In fact, it’s quite apparent that this Pittston-based band – which currently features guitarists Dave Kline and Billy Barrett, bassist Corey Kime, and drummer Randy Elmy – could care less about the things that concern many musicians – getting signed to a label, touring the world, and even earning a living from their music. ASHFALL is a group of friends just writing and performing the songs they enjoy creating, pure and simple.
“We’re older guys. We’re not kids in our early 20s,” Barrett pointed out.
“We’re not trying to get a record deal anymore,” Jones agreed.
“We don’t have the pressure to get signed and everything else. We all have our jobs. We all have either our kids or schooling or whatever we’re doing. For us, we’re kind of doing what we want to do without that in the back of our heads: ‘Is the record label going to like this? Are they going to want to pick us up?’” Kline said.
“So it’s more fun.”
“Fun” is the keyword that comes up again and again, though it hasn’t always been smooth sailing. Important members have come and gone and hiatuses were taken, but that’s to be expected in a band that was formed over a decade ago in the early 2000s. Rather than move on, though, when Kline, Jones, and their original drummer started playing together again in late 2012, it just made sense for ASHFALL to rise again.
“Dave wasn’t having it any other way. When he called me up to get the band back together again, he was like, ‘We should just do ASHFALL again.’ I really didn’t want to, to be honest,” Jones admitted.

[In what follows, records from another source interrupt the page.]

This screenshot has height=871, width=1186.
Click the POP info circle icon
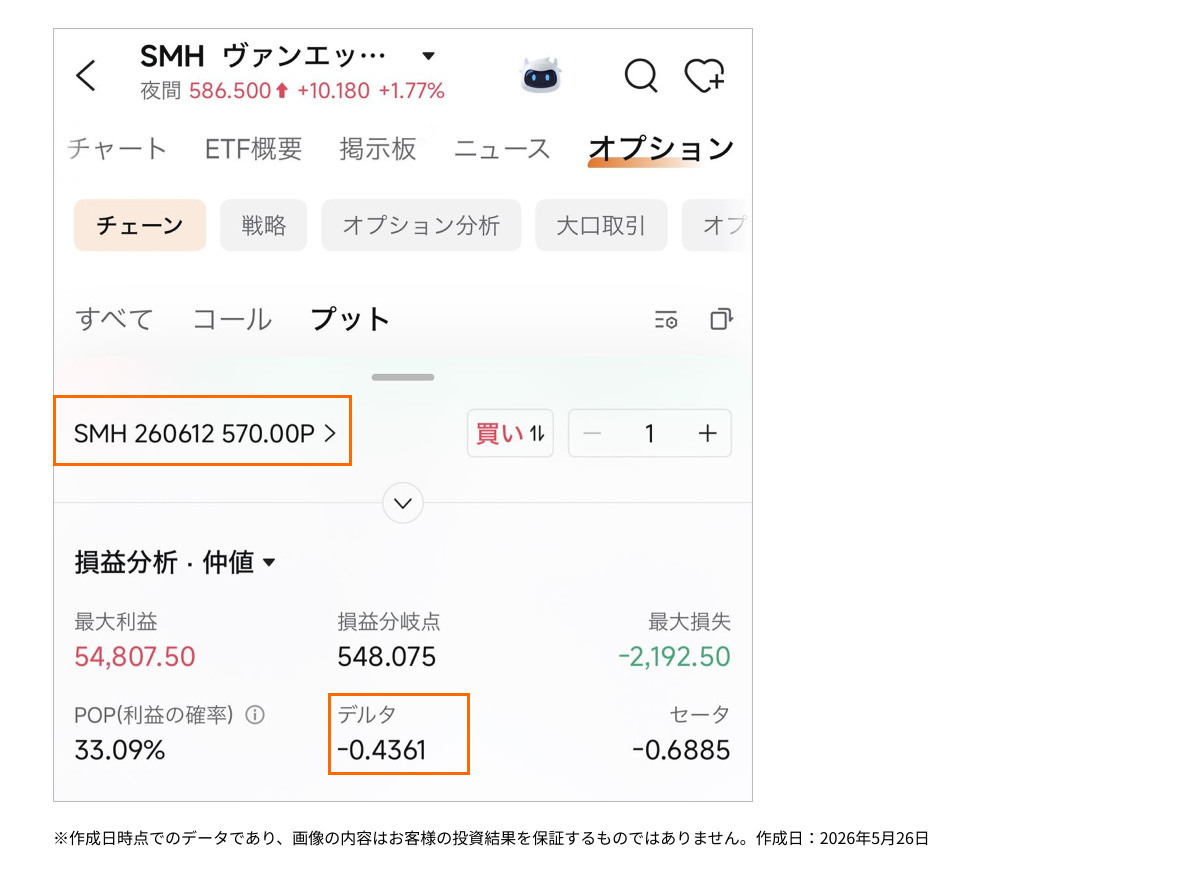pos(255,714)
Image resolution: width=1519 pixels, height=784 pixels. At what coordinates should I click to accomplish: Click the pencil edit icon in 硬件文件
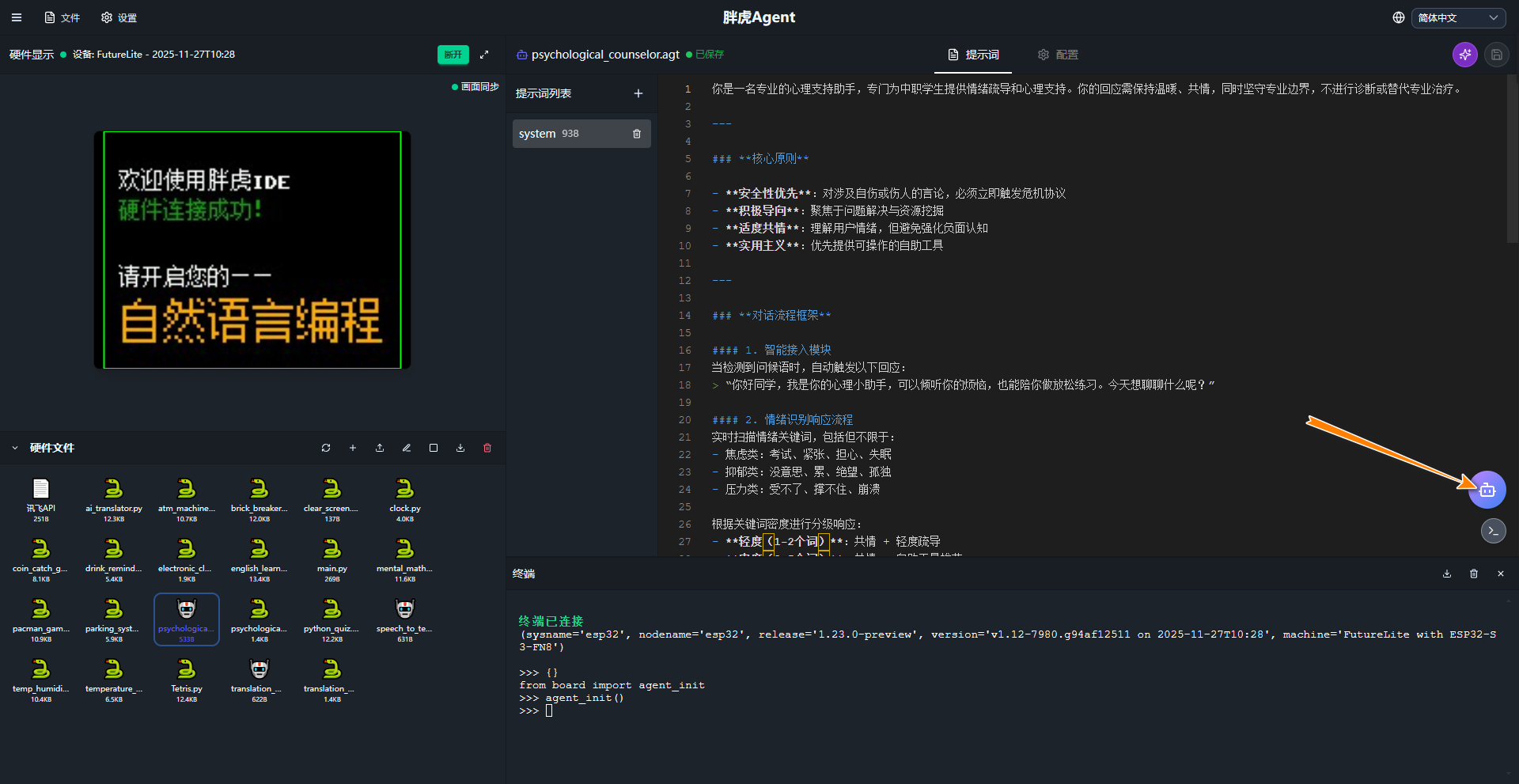(407, 448)
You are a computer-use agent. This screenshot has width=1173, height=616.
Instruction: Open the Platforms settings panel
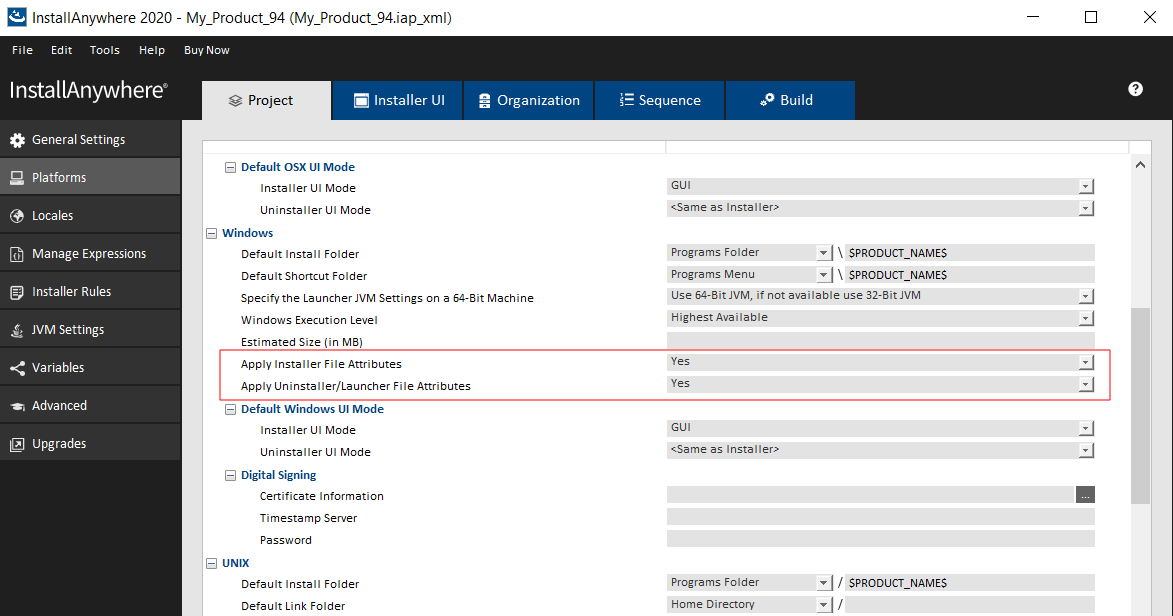pyautogui.click(x=60, y=176)
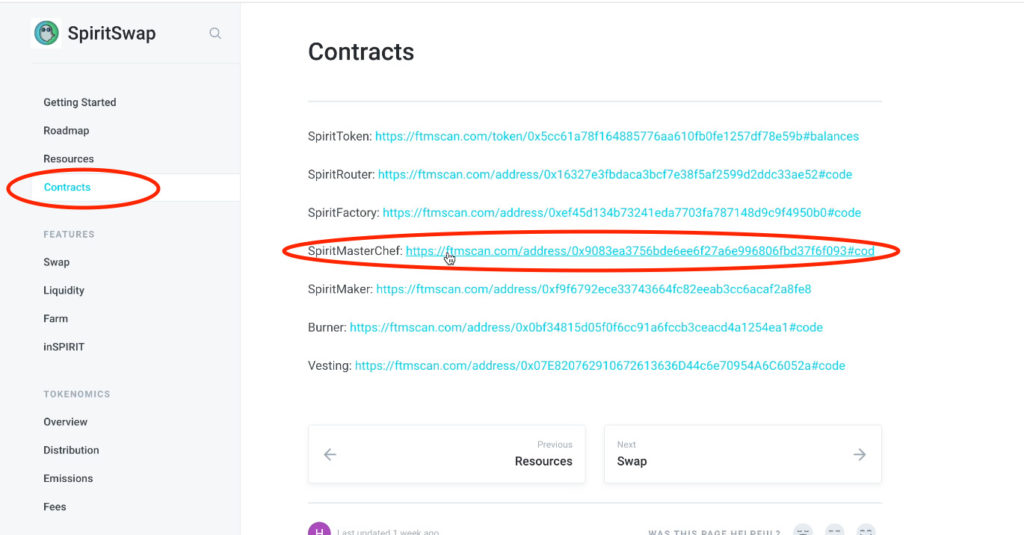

“I was all for jamming with them again and seeing how that felt, but with [original guitarist and songwriter] Jared gone, I kind of felt that the impact he made with us was just so great that I didn’t know if we could really duplicate that again, in all aspects.”
“We already have a boatload of songs right there. We already have a name that people know. Why change it?” Kline argued.
“You want to kind of go back to what you’re doing. It’s always nice to start off new and do new things, but we could do that on our own if we wanted to,” Barrett added.
“We do our own thing, and we do it well – as long as we don’t drink too much.”
So what is it that they do exactly? They describe themselves as “a hard rock powerhouse that takes all the best elements from modern and old school metal/rock and combines them with power-pop songwriting and sensibility,” and they’re unapologetic about mixing metal and pop together.
“We’re always going to be a heavy band. That’s what we do,” Kline clarified immediately.
“A lot of people have this preconception when it comes to heavy music and metal music that it’s got to be dark and dreary and kind of pissy and stuff. The thing I liked about this band is it was heavy, it was metal, it was in your face, but not every song was the typical stuff that you would assume lyrically, content-wise.
“Jared, obviously, was a major, major part of that. He wrote songs that were heavy, but were still kind of upbeat and a little more poppy.”
“I certainly don’t think that we’re breaking the mold by any means. I think what we do we do very well. I don’t think we try to sound like anybody, but we definitely wear our influences on our sleeves. There’s no way around that,” Jones continued.
“The band has been compared to Killswitch [Engage]. I’m a huge fan of that band as well. I don’t try to sound like them when I sing; if it happens, whatever. Breaking Benjamin, too. Dave likes them a lot. I love Ben. They made a huge impact in the area, and worldwide, even. Definitely a huge influence on me.”
“We write, and what we write is what we write, and that’s pretty much all there is to it. If it sounds like somebody else, too fuckin’ bad because there’s very little out there that you’ll be able to do to be original because pretty much everything has been done,” Kline emphasized.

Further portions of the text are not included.